## Problem
Could you write out, exactly and with no pictures, every line from the one containing "Click the word" through the last line of the entries?

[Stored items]
++++++

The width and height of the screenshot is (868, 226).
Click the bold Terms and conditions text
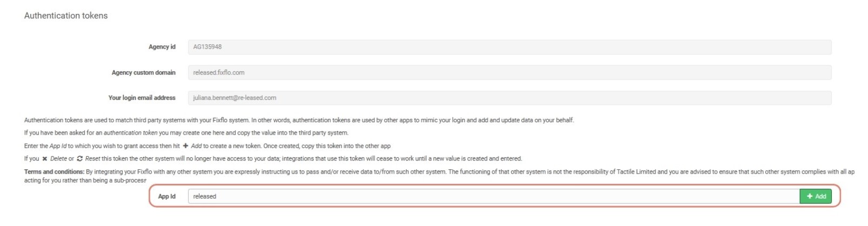54,172
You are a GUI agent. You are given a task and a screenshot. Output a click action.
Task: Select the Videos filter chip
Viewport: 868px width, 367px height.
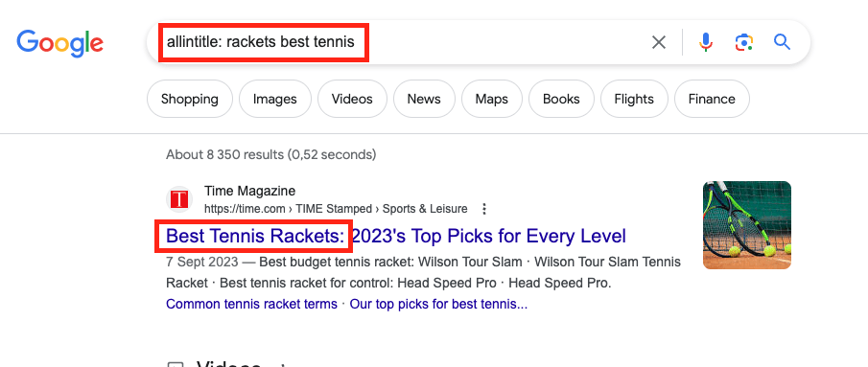coord(352,99)
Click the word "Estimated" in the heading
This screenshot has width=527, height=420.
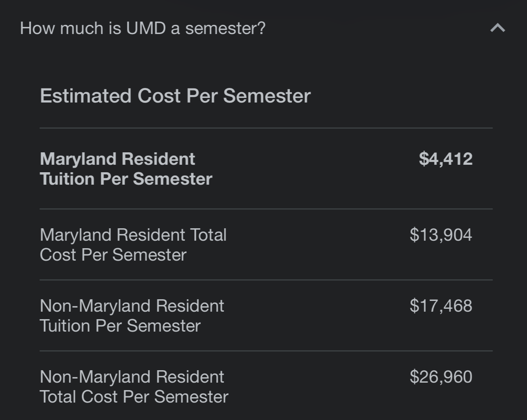[x=85, y=96]
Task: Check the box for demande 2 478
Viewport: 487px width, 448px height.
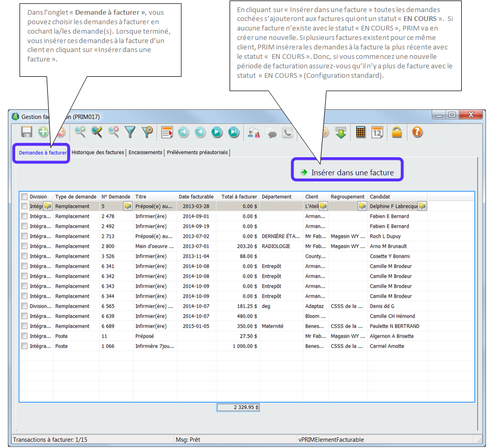Action: tap(24, 216)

++++++

## Finished exercise
Click the word "Estimated" in the heading
This screenshot has width=527, height=420.
[x=85, y=96]
Task: Check the box for demande 2 478
Viewport: 487px width, 448px height.
Action: tap(24, 216)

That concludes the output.